We can read as artists. In addition to writing about texts (oral, printed, and electronic), we can write with texts: create inventive or heuretic effects.

Or look again at the epigraph that opens this essay and consider the case of Clifford Geertz:

Early in April of 1958, my wife and I arrived, malarial and diffident, in a Balinese village we intended, as anthropologists, to study. A small place, about five hundred people, and relatively remote, it was its own world. We were intruders...."(1973: 412)

In his work, Geertz does more than repeat, interpret, and critique the stories of Bali. He gives us tales of his own. He writes modern myths. Stories that model problem-solving strategies, they tell us how to do anthropology. (For example, the account alluded to in the epigraph--"Notes on the Balinese Cockfight"--solves the anthropological dilemma of how to be simultaneously an intruding professional and an invisible spectator.) Similarly, my soul story provides a myth or allegory for conceptualizing the problem of literacy in electronic culture: electracy.

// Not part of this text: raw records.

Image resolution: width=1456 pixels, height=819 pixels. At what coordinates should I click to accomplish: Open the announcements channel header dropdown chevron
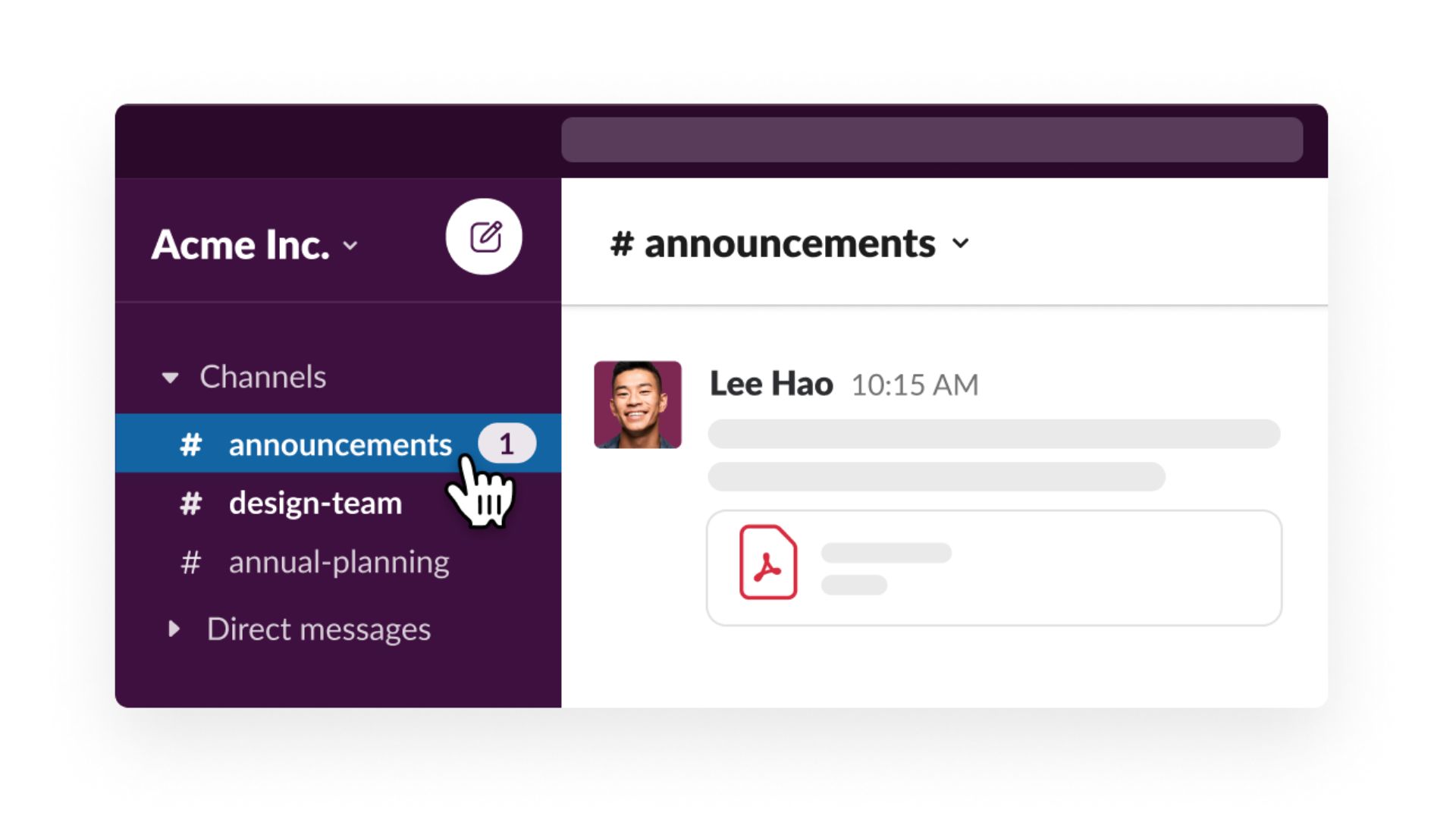pos(961,243)
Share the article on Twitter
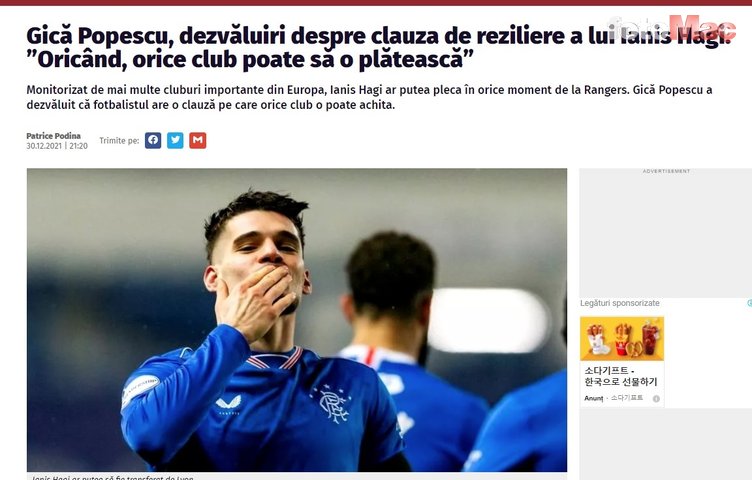This screenshot has width=752, height=480. pos(175,140)
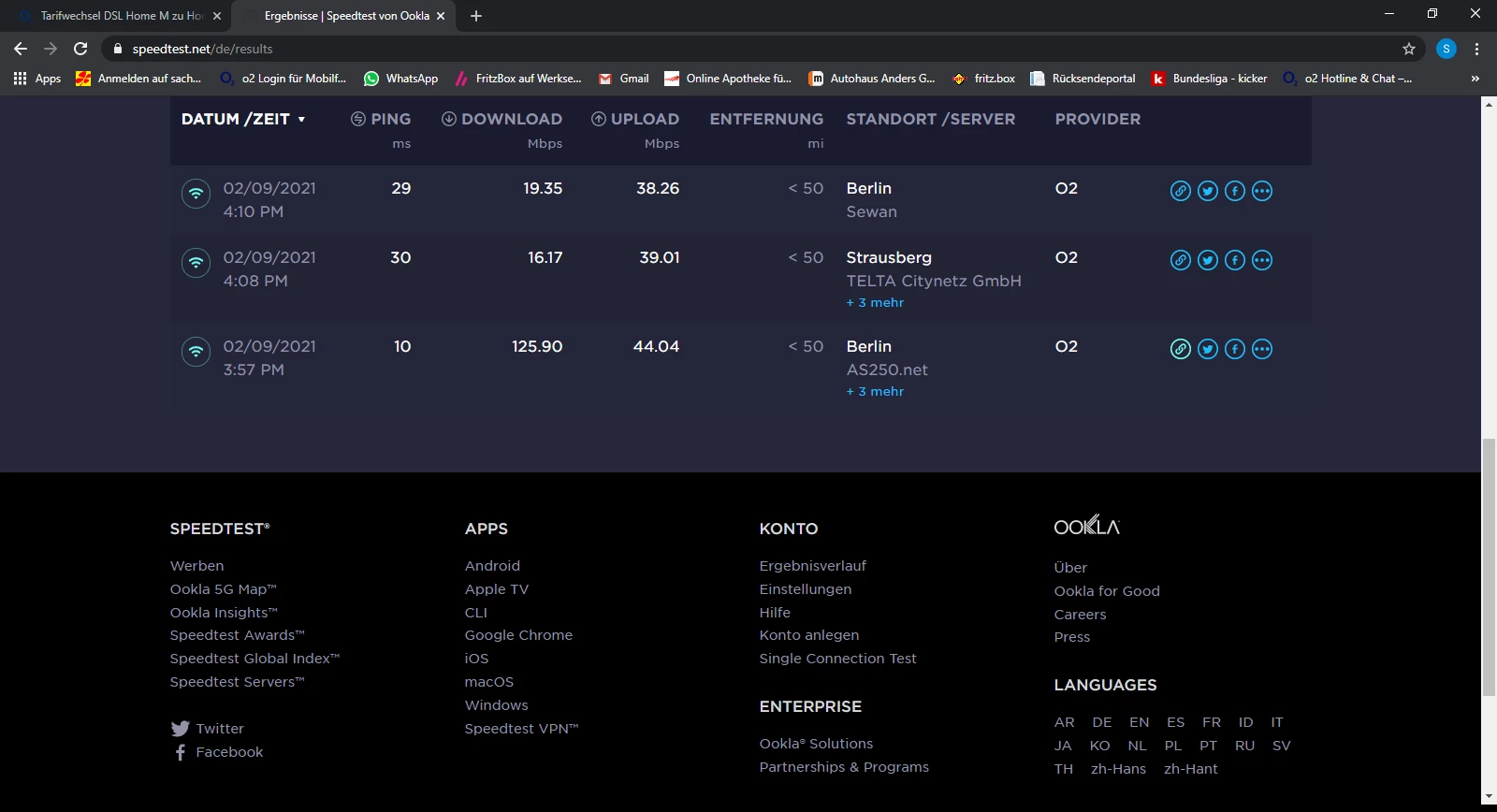The width and height of the screenshot is (1497, 812).
Task: Open Ergebnisverlauf link in footer
Action: (812, 566)
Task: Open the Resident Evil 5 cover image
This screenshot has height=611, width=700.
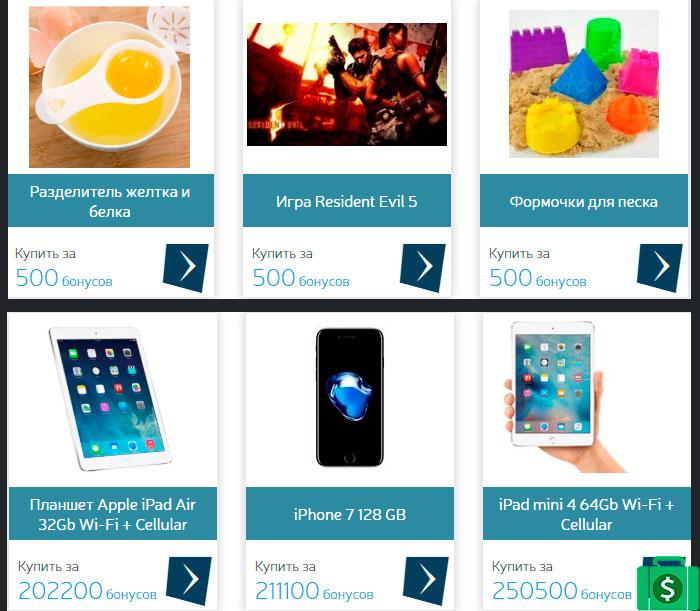Action: point(347,84)
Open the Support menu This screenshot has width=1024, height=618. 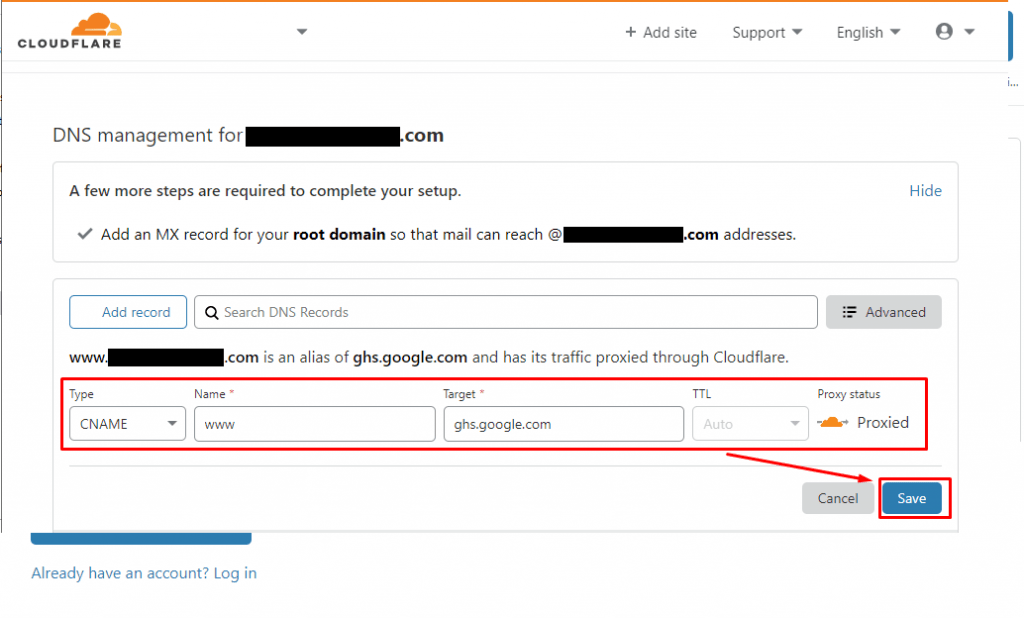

Not surprisingly, these two groups remain at loggerheads, their positions intractable. Sadly, they have forgotten (repressed or ignored) James Sears. He, too, models a pedagogy. Mary Louise Pratt identifies it as "transculturation" (36). In an electronic age, it is the process whereby subjects select and invent from materials transmitted by mass culture. Its goal is to employ one methodology (hermeneutics) to bootstrap another (heuretics): that is, to divert interpretation into invention.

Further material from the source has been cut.